5. PRIMARY PLATELET PLUG.
40
Secondary hemostatic mechanisms?
Clotting cascade.
41
When is reactionary bleeding?
- Sometime after the primary platelet plus.
- Around 2-3 hours Post Op.
42
What is reactionary bleeding potentially associated with?
- LA wears off
- ALTHOUGH vasoconstrictor has a very short hald life (10 minutes).
- Likely FAILURE OF THE SECONDARY HEMOSTATIC MEASURES.
43
When does secondary bleeding occur? Why?
- up to 14 days post op.
- Due to INFLAMMATORY PROCESSES LINKED WITH LOCALIZED INFECTION.
44
Why does secondary bleeding occur?
Due to infection.
45
What do you suspect if reactionary bleeding is prolonged?
Platelet deficiency.
46
How do you stop primary bleeding in soft tissue (3)?
- Pressure.
- Suture.
- BIPP pack.
47
What is considered normal bleeding?
Stops 2-5 minutes post extraction.
- Stops with biting pressure or firm digital pressure.
48
How does crushing stop bleeding?
For BONY bleeds in cancellous bone, CRUSH any bleeding vessels by placing direct pressure.
49
What bleeds is electrocautery suitable for? What does it do?
- Not suitable for BONY bleeds but suitable for SOFT TISSUE BLEEDS.
- Uses electric current rhough the site which BURNS it.
50
8 methods to help hemostasis?
1. Pressure (immediate general).
2. Suture (pressure - immediate local).
3. Bone wax (bony bleed).
4. Crush (bony bleed).
5. Electrocautery (soft tissue).
6. Sodium Nitrate (soft tissue).
7. Hemostatic agents.
8. Antifibrinolytics (Tranexamic acid).
51
6 hemostatic agents?
- Gelatin
- Collagen
- Cellulose based.
- Adhesive (used extraorally).
- Topical thrombin.
- Antifibrinolytics (tranexamic acid).
52
What is tranexamic acid used for?
In patients with vW disease or other fibronolytic disorders.
53
What can we give to patients on warfarin to stop bleeding?
- Vitamin K.
- However there will be a rapid reversal and the patient will be very not anticoagulated. DO NOT DO ROUTINELY- ONLY AT TIMES OF NEED.
54
What is considered severe ongoing haemorrhage following XLA (5)?

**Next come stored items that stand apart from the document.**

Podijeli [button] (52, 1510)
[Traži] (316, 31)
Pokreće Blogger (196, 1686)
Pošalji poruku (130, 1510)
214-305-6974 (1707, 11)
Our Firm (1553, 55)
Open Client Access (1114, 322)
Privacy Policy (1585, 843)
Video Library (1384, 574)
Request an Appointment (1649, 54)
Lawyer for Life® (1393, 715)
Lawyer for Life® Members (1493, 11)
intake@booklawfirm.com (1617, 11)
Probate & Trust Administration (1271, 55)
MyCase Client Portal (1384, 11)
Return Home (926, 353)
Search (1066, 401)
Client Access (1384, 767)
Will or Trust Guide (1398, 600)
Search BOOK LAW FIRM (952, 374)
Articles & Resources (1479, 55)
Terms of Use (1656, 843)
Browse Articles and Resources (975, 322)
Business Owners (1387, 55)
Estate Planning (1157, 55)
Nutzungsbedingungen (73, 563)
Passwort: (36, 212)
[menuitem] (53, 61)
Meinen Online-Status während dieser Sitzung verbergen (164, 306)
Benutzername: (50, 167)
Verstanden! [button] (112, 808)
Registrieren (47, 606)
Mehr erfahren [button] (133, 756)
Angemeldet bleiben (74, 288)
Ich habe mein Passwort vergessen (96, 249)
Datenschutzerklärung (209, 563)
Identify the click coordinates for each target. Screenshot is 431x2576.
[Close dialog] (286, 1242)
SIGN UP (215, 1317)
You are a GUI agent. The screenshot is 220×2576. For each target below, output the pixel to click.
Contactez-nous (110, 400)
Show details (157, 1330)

- Mouth filling up with fresh blood.
- Biting pressure not useful.
- Having difficulty suctioning the blood.
- Cannot see.
- Patient anxious and spitting out blood.
55
4 bleeding instances to refer?
- Severe ongoing haemorrhage.
- Reached extent of capabilities (ex. suturing, pressure etc and bleeding still moderate).
- Decreased BP (100/60).
- Increased HR > 100bmp as both could indicate FLUID LOSS.
56
2 characteristics of severe fluid loss?
- Increased HR > 100bpm.
- Decreased BP: 100/60.
57
What causes a hematoma?
- Persistent arteriolar bleed once everything is closed up and there is no opportunity for the bleed to escape.
58
What is the treatment for a hematoma if caught early (2)?
- Empty using a WIDE SYRINGE.
- Open the surgical wound and allow blood to drainn.
59
What is the treatment for a hematoma if caught later (has formed gel-like mass)?
Incision and surgical removal.
60
What are 2 concerns with hematomas?
- Risk of bleeding.
- Source of severe infection.
- Bleeding into anatomic spaces (ex. FOM)
61
When do hematomas occur in dentistry (2)?
- Extraction of mandibular third molars.
- Surgical extraction of maxillary third molars.